Background Tamoxifen has been the standard adjuvant treatment for postmenopausal women with hormone-responsive early breast cancer for more than 20 years. However, the third-generation aromatase inhibitor anastrozole has proven efficacy and tolerability benefits compared with tamoxifen when used as initial adjuvant therapy. We investigate whether women who have received a period of adjuvant tamoxifen would benefit from being switched to anastrozole. Methods We present a combined analysis of data from two prospective, multicentre, randomised, open-label trials with nearly identical inclusion criteria.
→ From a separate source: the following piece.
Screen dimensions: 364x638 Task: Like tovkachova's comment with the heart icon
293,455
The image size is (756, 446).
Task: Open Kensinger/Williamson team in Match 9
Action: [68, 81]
Postmenopausal women with hormone-sensitive early breast cancer who had completed 2 years' adjuvant oral tamoxifen (20 or 30 mg daily) were randomised to receive 1 mg oral anastrozole (n=1618) or 20 or 30 mg tamoxifen (n=1606) daily for the remainder of their adjuvant therapy. The primary endpoint was event-free survival, with an event defined as local or distant metastasis, or contralateral breast cancer. Analysis was by intention to treat. Findings 3224 patients were included in analyses. At a median follow-up of 28 months, we noted a 40% decrease in the risk for an event in the anastrozole group as compared with the tamoxifen group (67 events with anastrozole vs 110 with tamoxifen, hazard ratio 0.60, 95% CI 0-44-0.81, p=0.0009). Both study treatments were well tolerated. There were significantly more fractures (p=0-015) and significantly fewer thromboses (p=0-034) in patients treated with anastrozole than in those on tamoxifen. Interpretation These data lend support to a switch from tamoxifen to anastrozole in patients who have completed 2 years' adjuvant tamoxifen.